** Start of GIVEN RECORDS **

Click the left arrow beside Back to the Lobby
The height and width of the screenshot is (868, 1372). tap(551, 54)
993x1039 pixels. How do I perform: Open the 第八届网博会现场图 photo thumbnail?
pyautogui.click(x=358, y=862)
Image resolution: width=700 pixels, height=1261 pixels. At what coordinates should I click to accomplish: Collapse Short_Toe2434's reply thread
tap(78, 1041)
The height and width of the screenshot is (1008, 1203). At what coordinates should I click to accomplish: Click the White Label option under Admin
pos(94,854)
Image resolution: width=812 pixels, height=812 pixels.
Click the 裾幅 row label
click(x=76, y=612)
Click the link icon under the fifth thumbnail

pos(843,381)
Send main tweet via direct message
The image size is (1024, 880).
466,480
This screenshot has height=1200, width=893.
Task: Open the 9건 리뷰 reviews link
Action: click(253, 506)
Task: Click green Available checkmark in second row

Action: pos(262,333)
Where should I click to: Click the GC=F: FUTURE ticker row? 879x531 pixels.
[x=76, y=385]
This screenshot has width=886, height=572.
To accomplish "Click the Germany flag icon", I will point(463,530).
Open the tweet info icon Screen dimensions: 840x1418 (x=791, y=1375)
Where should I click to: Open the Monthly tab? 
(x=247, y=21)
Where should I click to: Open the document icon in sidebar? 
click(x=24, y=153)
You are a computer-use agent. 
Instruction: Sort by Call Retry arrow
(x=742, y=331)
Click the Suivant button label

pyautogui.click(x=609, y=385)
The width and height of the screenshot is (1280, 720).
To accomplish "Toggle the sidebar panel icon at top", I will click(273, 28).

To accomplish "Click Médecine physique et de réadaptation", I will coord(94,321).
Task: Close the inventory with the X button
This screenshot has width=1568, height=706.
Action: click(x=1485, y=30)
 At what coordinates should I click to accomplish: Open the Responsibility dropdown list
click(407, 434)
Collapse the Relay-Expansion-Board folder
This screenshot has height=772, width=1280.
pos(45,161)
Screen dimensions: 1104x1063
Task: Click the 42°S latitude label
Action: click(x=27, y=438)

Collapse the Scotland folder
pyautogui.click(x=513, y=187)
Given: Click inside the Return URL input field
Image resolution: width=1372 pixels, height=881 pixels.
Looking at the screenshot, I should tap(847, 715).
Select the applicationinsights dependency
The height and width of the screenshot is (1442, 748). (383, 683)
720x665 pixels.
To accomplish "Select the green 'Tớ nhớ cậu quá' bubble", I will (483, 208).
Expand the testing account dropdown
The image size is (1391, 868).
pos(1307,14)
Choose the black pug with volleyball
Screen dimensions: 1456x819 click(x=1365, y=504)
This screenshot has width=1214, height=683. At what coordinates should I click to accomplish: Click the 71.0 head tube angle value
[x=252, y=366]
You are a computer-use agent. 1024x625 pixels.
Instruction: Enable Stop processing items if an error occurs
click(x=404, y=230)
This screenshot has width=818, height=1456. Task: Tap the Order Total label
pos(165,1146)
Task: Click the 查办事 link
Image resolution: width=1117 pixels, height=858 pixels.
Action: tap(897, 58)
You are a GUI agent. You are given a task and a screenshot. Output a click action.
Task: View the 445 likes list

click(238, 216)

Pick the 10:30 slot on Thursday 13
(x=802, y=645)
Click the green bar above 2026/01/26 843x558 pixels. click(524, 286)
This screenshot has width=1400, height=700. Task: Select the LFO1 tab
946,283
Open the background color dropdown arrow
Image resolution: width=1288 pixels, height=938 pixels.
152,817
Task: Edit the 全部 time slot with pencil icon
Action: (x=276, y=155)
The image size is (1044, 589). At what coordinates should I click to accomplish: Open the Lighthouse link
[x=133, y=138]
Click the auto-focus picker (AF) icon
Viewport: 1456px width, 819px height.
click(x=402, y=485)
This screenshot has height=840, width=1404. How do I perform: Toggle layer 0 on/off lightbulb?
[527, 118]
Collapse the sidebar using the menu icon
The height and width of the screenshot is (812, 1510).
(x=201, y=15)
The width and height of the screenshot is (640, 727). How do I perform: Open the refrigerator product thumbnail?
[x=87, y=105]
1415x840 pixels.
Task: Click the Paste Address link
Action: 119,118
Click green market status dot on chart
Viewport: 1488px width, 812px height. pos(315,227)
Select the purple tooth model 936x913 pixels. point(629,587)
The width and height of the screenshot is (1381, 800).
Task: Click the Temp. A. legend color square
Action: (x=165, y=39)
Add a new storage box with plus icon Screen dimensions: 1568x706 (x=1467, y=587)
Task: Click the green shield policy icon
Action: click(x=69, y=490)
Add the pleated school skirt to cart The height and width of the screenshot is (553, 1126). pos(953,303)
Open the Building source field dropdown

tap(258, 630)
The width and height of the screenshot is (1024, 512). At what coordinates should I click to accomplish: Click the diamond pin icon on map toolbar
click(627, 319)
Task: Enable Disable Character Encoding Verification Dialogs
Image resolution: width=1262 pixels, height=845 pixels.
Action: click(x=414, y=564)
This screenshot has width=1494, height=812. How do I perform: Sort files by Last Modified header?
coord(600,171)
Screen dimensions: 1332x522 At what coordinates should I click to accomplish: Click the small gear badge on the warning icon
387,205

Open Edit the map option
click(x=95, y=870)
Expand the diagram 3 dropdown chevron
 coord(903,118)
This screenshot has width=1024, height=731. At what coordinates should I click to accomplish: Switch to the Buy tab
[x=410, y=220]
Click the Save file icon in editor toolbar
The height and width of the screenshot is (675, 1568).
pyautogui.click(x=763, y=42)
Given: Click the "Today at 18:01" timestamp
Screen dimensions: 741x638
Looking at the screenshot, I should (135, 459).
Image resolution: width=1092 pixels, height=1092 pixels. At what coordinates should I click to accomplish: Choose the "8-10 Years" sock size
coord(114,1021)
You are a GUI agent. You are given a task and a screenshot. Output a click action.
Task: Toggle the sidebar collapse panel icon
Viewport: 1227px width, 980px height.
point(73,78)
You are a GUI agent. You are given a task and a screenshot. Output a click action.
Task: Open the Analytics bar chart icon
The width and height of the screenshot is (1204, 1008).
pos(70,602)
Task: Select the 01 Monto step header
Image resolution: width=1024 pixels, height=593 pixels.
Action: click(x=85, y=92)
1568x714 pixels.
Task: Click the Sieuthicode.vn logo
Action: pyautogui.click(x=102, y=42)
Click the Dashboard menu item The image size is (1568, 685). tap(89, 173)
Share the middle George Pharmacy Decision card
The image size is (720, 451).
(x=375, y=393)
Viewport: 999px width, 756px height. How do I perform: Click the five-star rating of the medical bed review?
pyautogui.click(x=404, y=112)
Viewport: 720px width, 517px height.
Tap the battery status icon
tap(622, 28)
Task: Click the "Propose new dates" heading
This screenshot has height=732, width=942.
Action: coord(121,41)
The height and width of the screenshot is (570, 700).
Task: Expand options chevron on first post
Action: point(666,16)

** End of GIVEN RECORDS **

WHAT YOU HAVE TO DO: Collect each line of the entries above that contains the string "link", and copy every such line in full.

WRITTEN REPLY:
Click the link icon under the fifth thumbnail
Task: Open the 9건 리뷰 reviews link
Task: Click the 查办事 link
The image size is (1044, 589). At what coordinates should I click to accomplish: Open the Lighthouse link
Task: Click the Paste Address link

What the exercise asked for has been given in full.